Surveyor Business Stories with Stephen Boniface

 

This week we’re bringing another expert to our Surveyors Business Stories to share his journey into this thriving industry.  

Stephen Boniface is a chartered building surveyor at Whitworth Co-Partnership LLC. He specializes in historic building conservation, party walls and expert witness work.

Here is what we learned in this episode:

Surveyors, Architects and Building Conservation

Like most surveyors, Stephen “fell” into this career after giving up his dream to become a pilot. He got his qualification in 1984 and started working as a valuer, but soon got into building conservation and continued on that career path for 30 years. During the 1990s Steven set up his own practice, and in 2000 he joined Whitworth as a partner, which at the time was an unusual step for a surveyor in architectural practice.

 

“We mix and match,” says Steven. “I might go out and do a survey on a historic building, people buy it, and then they want to repair or alter it. So then it gets passed on to the architects. It’s quite a nice blend. Architects also have projects where they need my advice on party wall matters for example.”

 

Stephen has worked on a range of very interesting projects in building conservation – from the traditional Georgian townhouse that we see throughout the country, to timber frame buildings, cottages, churches, or thatched buildings. He even surveyed Grime’s Graves, a neolithic flint mine located north-west from Thetford.  
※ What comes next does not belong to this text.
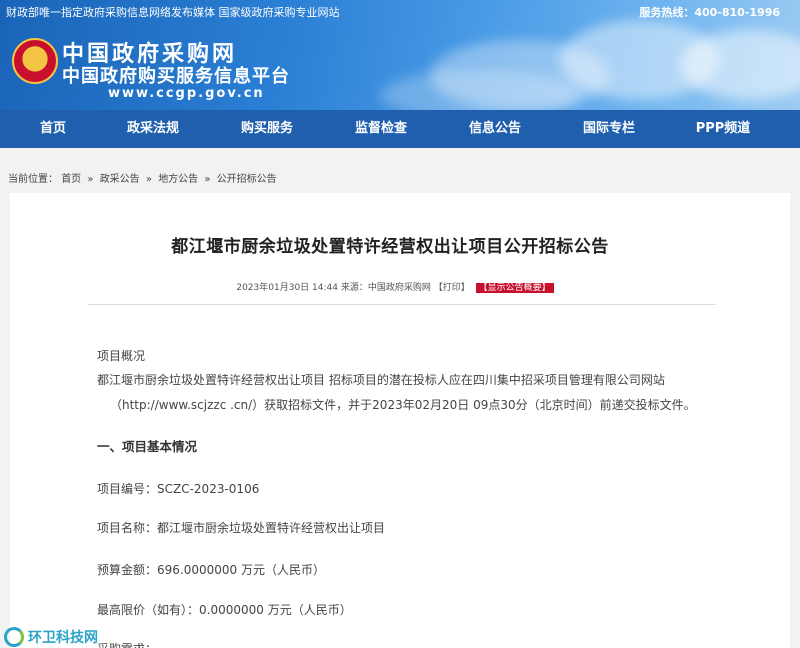  What do you see at coordinates (710, 12) in the screenshot?
I see `service-hotline: 服务热线：400-810-1996` at bounding box center [710, 12].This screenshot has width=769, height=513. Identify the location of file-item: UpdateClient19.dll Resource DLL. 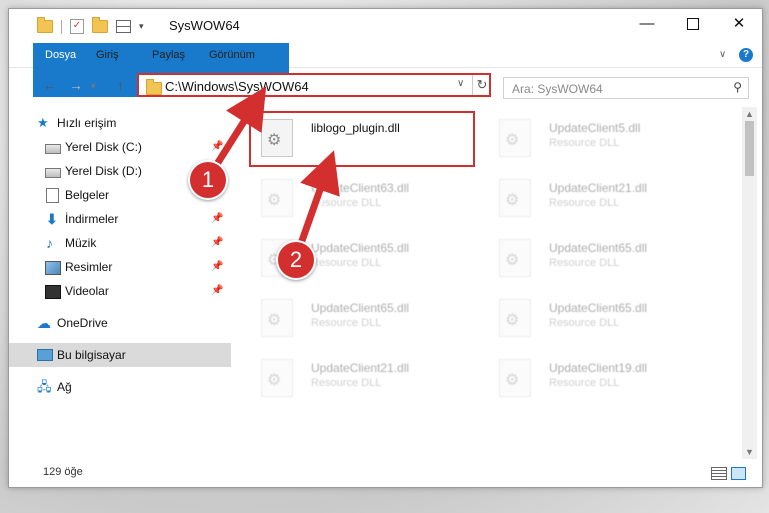
(607, 378).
Surveyors’ Work In The Lockdown

As the current situation massively affects the surveyors whose work is essentially on-site, Steven has started to consider employing technology in order to carry out his work to some extent and maintain his income.

 

“The lockdown has got me thinking about how we operate as surveyors, and most of our work is simply looking at something. So I’ve thought of a possibility of getting someone initially to film a property, and I’d see if I can give some advice. But then, they’re only going to show me what they want to show me. However, if I had a way of actually speaking to them, giving directions where to look and what to zoom in on, that could potentially work. So as of last week, we officially launched our remote consultancy service. We don’t know yet how successful it’s going to be, it may be a total flop, but we’ve got to try these things.”

 

How to Communicate With A Client

Virtual service is not, however, the same as virtual surveying. It could be the first step, but surveyors have to rely heavily on their experience, on “the sixth sense” when it comes to detecting a potential problem, and often on the in-person communication with the client in order to perform their best work.

 

Stephen differentiates himself from other surveyors by inviting clients to meet him on site towards the end of the inspection if the vendor doesn’t mind.

 

“What I’ve always said to surveyors that I’ve trained is you’re going into someone else’s house, and you’ve got no right to be there at all. And if you get it wrong, you could be thrown out and you won’t be able to do your job. So the important thing is to keep them sweet and be nice, and in fact, you’ll get information out of them.”

 

Surveying Apps and Self-Surveying

Marion and Stephen discussed the pro’s and con’s of technology and the possibility of self-surveys “I came across a number of different mobile phone apps that are effectively promoting self surveys,” said Marion. “They have been created by surveyors with the idea that a potential purchaser or vendor would go around the house and take photos, and people can look at them on the App. I thought that was a really interesting concept of empowering customers to understand what’s involved in surveying a property, almost to meet the surveyor part-way and improve customer engagement.”

 

“The idea of self-surveys is not new, and in this climate, it is taking off again” continues Stephen  There are two schools of thoughts on the issue of homeowners and their knowledge. One is that surveyors should keep them in the dark and just keep everything within the profession. The other school of thought is to give the homeowners a bit of knowledge about certain things that, with a bit of common sense, they can assess for themselves. They might then realise their limitations, and come back to surveyors to ask for further advice.

 

Advice To Surveyors Just Starting Out and Facing a Recession

Steven’s advice to young surveyors is to be inquisitive, to keep asking questions and not make assumptions.

 

“We all have to learn. There’s no way I could have gotten involved in conservation from a standing start. I had to gradually build that knowledge up over the years. The way I did it was through private study, spending evenings just reading books, and finding people from whom I could learn more.

 

Everyone in society is suffering in different ways, but life has to go on. People have still got homes over their heads. When it rains, some of them are going to leak. If we have a very dry summer, some of them are going to have cracks. And if we all sat at home, they’re going to say ‘No one’s going to come to me to look at this damp patch because surveyors aren’t allowed out.’ No, we’re not, but we might be able to give you some advice remotely. It doesn’t stop us from working if we are wise and sensible about it,” Steven concludes.